[Stored dataset items]
'''

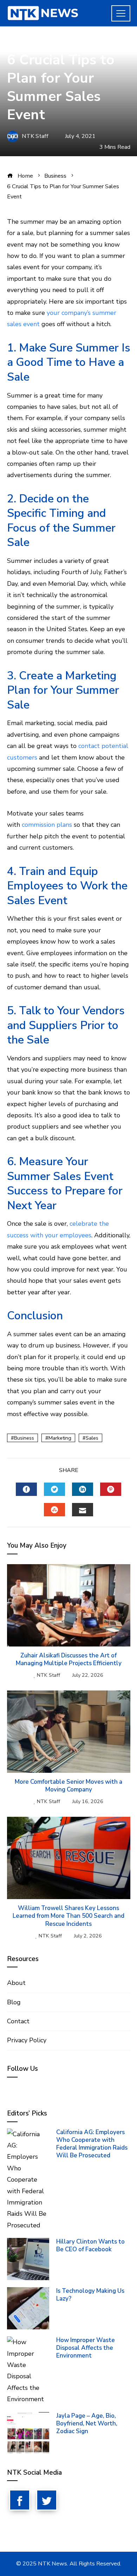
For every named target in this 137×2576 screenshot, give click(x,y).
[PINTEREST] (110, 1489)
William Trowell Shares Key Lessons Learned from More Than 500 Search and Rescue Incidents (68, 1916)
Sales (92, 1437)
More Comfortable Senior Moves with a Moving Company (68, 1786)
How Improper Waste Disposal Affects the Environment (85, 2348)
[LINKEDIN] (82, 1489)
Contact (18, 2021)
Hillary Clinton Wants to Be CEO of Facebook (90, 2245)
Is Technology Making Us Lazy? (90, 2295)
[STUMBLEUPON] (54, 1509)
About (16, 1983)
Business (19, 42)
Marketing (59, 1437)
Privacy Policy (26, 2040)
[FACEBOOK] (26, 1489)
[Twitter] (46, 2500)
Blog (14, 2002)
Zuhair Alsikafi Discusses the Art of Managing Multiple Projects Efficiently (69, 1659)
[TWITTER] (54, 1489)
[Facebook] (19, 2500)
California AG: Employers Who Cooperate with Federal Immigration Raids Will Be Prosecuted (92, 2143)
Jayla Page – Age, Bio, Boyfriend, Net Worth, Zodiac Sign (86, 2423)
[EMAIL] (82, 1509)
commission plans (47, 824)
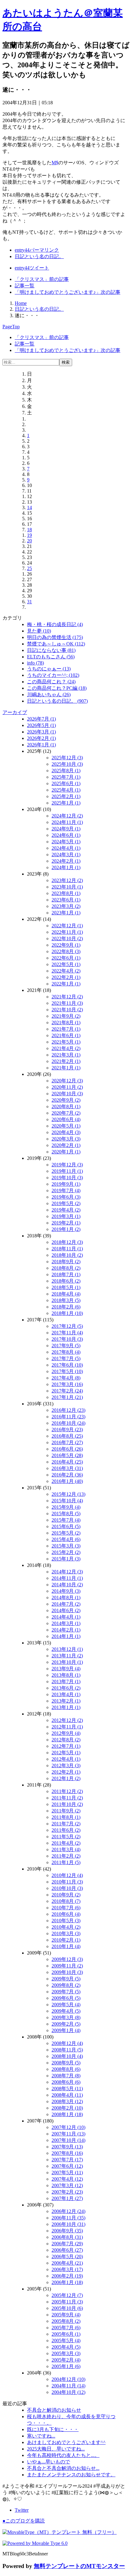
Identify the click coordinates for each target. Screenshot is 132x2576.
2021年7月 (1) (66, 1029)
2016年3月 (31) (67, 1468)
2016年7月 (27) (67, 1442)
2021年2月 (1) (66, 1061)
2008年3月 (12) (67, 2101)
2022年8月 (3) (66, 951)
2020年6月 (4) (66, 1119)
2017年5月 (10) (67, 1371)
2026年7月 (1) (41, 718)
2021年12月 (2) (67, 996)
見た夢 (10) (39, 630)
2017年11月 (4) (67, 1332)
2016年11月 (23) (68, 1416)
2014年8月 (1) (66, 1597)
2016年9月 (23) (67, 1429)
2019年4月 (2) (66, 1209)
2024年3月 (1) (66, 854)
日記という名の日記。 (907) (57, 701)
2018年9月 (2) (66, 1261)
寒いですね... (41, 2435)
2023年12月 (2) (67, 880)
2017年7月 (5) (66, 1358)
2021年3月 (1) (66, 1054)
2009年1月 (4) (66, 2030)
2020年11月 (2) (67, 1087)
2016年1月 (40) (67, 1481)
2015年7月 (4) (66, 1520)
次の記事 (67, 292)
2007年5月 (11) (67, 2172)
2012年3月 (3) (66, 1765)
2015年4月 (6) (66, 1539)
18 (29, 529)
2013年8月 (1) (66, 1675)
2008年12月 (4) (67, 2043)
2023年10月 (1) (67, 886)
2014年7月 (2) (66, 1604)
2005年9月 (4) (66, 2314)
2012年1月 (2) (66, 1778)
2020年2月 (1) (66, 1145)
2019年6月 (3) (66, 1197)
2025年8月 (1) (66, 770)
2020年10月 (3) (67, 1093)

'''

# Task item
The expected result is every record above, word for word, with no pictures in it.

# Written response
For every named target in this 137×2576 screenshot, give click(x,y).
[PINTEREST] (110, 1489)
William Trowell Shares Key Lessons Learned from More Than 500 Search and Rescue Incidents (68, 1916)
Sales (92, 1437)
More Comfortable Senior Moves with a Moving Company (68, 1786)
How Improper Waste Disposal Affects the Environment (85, 2348)
[LINKEDIN] (82, 1489)
Contact (18, 2021)
Hillary Clinton Wants to Be CEO of Facebook (90, 2245)
Is Technology Making Us Lazy? (90, 2295)
[STUMBLEUPON] (54, 1509)
About (16, 1983)
Business (19, 42)
Marketing (59, 1437)
Privacy Policy (26, 2040)
[FACEBOOK] (26, 1489)
[Twitter] (46, 2500)
Blog (14, 2002)
Zuhair Alsikafi Discusses the Art of Managing Multiple Projects Efficiently (69, 1659)
[TWITTER] (54, 1489)
[Facebook] (19, 2500)
California AG: Employers Who Cooperate with Federal Immigration Raids Will Be Prosecuted (92, 2143)
Jayla Page – Age, Bio, Boyfriend, Net Worth, Zodiac Sign (86, 2423)
[EMAIL] (82, 1509)
commission plans (47, 824)
Identify the click coordinates for each target. Screenshot is 132x2576.
2021年7月 (1) (66, 1029)
2016年3月 (31) (67, 1468)
2016年7月 (27) (67, 1442)
2021年2月 (1) (66, 1061)
2008年3月 (12) (67, 2101)
2022年8月 (3) (66, 951)
2020年6月 (4) (66, 1119)
2017年5月 (10) (67, 1371)
2026年7月 (1) (41, 718)
2021年12月 (2) (67, 996)
見た夢 (10) (39, 630)
2017年11月 (4) (67, 1332)
2016年11月 (23) (68, 1416)
2014年8月 (1) (66, 1597)
2016年9月 (23) (67, 1429)
2019年4月 (2) (66, 1209)
2024年3月 (1) (66, 854)
日記という名の日記。 (907) (57, 701)
2018年9月 (2) (66, 1261)
寒いですね... (41, 2435)
2023年12月 (2) (67, 880)
2017年7月 (5) (66, 1358)
2021年3月 (1) (66, 1054)
2009年1月 (4) (66, 2030)
2020年11月 (2) (67, 1087)
2016年1月 (40) (67, 1481)
2015年7月 (4) (66, 1520)
次の記事 (67, 292)
2007年5月 (11) (67, 2172)
2012年3月 (3) (66, 1765)
2015年4月 (6) (66, 1539)
18 (29, 529)
2013年8月 (1) (66, 1675)
2008年12月 (4) (67, 2043)
2023年10月 (1) (67, 886)
2014年7月 (2) (66, 1604)
2005年9月 (4) (66, 2314)
2012年1月 (2) (66, 1778)
2020年2月 (1) (66, 1145)
2019年6月 (3) (66, 1197)
2025年8月 (1) (66, 770)
2020年10月 (3) (67, 1093)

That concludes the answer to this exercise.